Ein Schnäppchen hatte sich Francois Pinault, französischer Multimilliardär und Kunstliebhaber, erst kürzlich mit dem Palazzo Grassi in Venedig gegönnt: Für 80 Prozent der Anteile an dem ehemals dem maroden Fiat-Konzern unterstehenden Palast, der größtenteils für Ausstellung genutzt wurde, hat der Wirtschaftstycoon gerade mal 29 Millionen Euro gezahlt. Sein eigentliches Großprojekt dagegen, der Bau eines 32.000 Qm umfassenden Museums an der westlichen Stadtgrenze von Paris, sagte Pinault ab. Als Grund wird in den französischen Medien hauptsächlich der Widerstand von Stadtplanern und Umweltschützern kolportiert, die anstelle eines Ausstellungshauses lieber Grünflächen sehen wollen. "Ein Fiasko" registrierte da die Tageszeitung "Le Monde".
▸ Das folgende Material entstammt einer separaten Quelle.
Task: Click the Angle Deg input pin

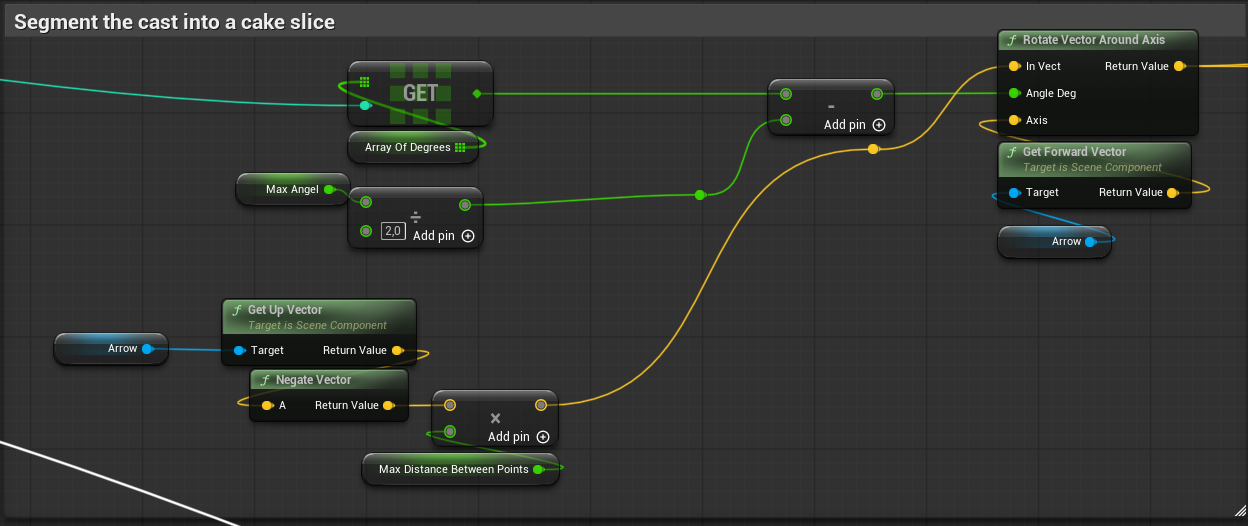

Manch deutscher Mäzen mag sich da verwundert die Augen reiben - das Verhältnis von Staat und Kunstfinanzier scheint im Nachbarland genau umgedreht zu deutschen Begebenheiten zu sein: Denn in Frankreich läuft der Sammler den staatlichen Behörden hinterher. Und das auch noch ohne Erfolg.
Geplant war ein Museum der Superlative. Auf der Ile-Seguin nahe der Sein-Metropole sollte ein 32.000 Qm umfassendes Ausstellungshaus vorwiegend zur Präsentation der Pinault-Sammlung vom japanischen Architekten Tadao Ando errichtet werden. Werke von Rothko über Hirst zu Warhol und Picasso sollten Unterschlupf im Megakomplex finden. Der Bau wurde mit Kosten über 151 Millionen Euro veranschlagt. Als Entwurf von Ando liegt das Modell einer gläsernen Speerspitze vor.
Als Hauptursache für die Absage gab Pinault die zeitlichen Verzögerungen durch die Rekurse der gegnerischen Parteien an, nachdem bereits dieses Jahr mit der Eröffnung geplant wurde. "Die Ewigkeit ist die Zeit der Kunst, nicht die der Projekte, die ihr dienen wollen", schilderte der Sammler seine Beweggründe in "Le Monde". Die "bürokratischen Hürden" machen es ihm unmöglich, das größte Privatmuseum Frankreichs zu errichten.
Doch Angst, keinen adäquaten Platz für die 1000 Objekte umfassende Sammlung zu finden, braucht Pinault selbst in Frankreich nicht zu haben. Ein Teil der Sammlung wird vorerst im Palazzo Grassi untergebracht. Zudem bekundet man in Lille etwa schon starkes Interesse an den Plänen des Mäzens. Und auch mit Berlin sei man schon in Kontakt.